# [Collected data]
──────────────────────────────

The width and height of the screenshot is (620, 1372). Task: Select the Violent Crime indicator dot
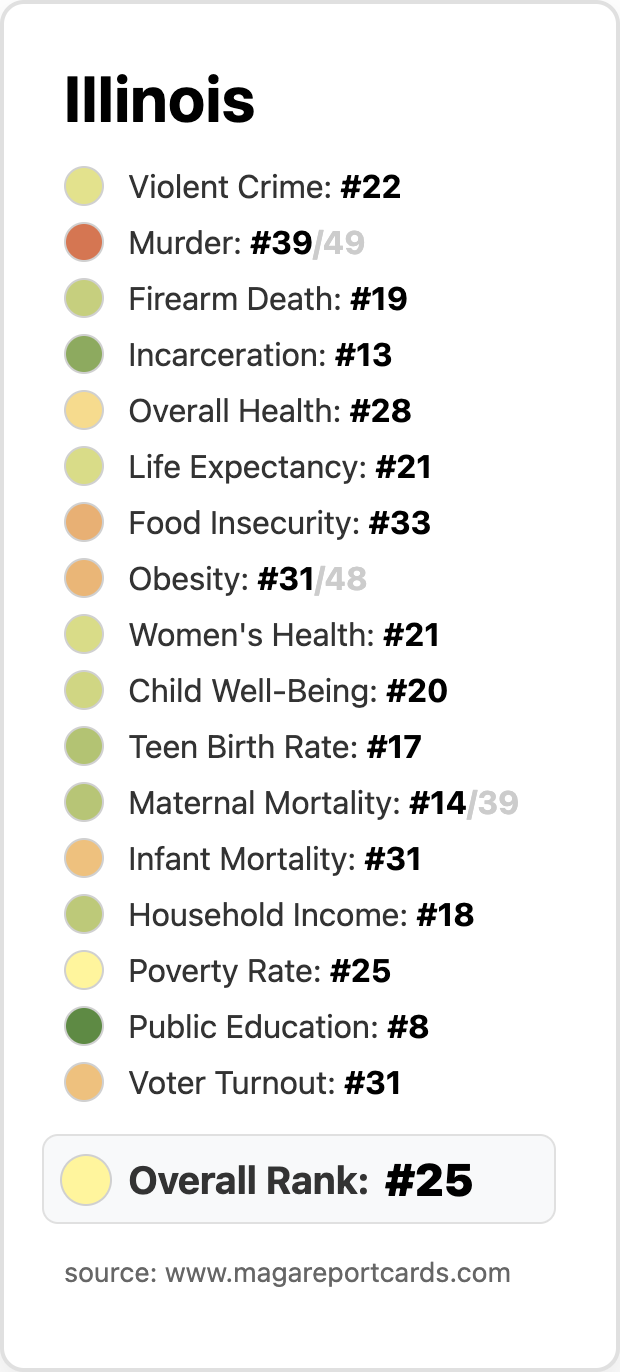pyautogui.click(x=84, y=187)
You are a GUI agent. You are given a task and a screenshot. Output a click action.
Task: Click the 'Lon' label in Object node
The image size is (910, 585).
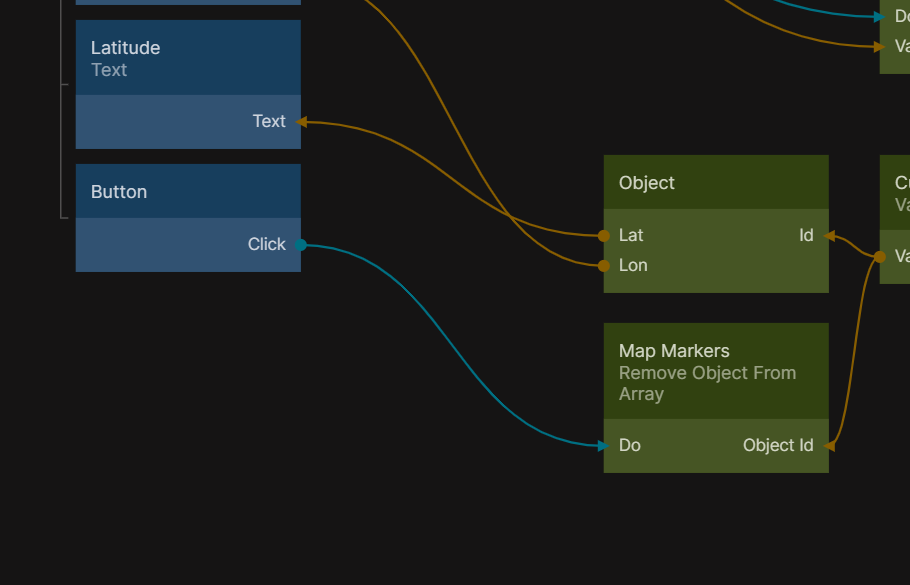(x=633, y=265)
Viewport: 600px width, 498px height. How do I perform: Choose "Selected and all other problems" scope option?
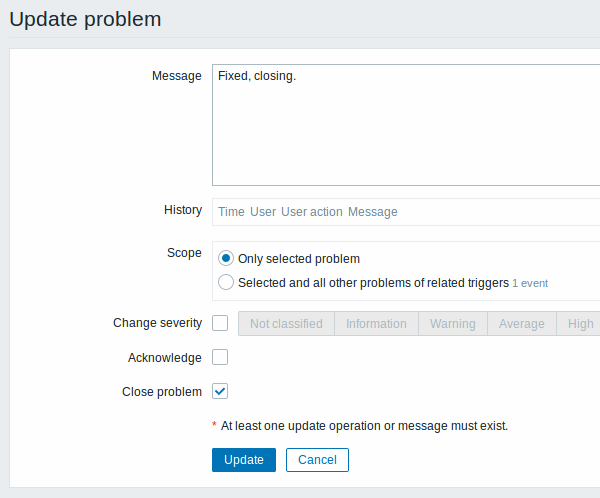coord(226,282)
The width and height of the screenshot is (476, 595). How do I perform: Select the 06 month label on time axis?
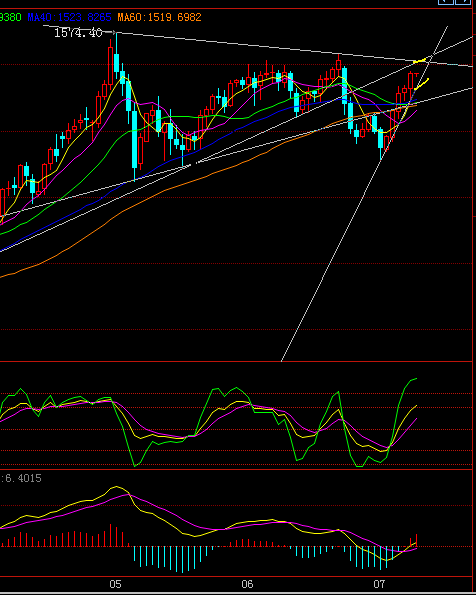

──────────────────────────────

# [Work task]
Nothing but lines that contain "label" should appear in the answer. Copy each from the records.

# [Written solution]
Task: Click the 'Lon' label in Object node
The width and height of the screenshot is (476, 595). How do I perform: Select the 06 month label on time axis?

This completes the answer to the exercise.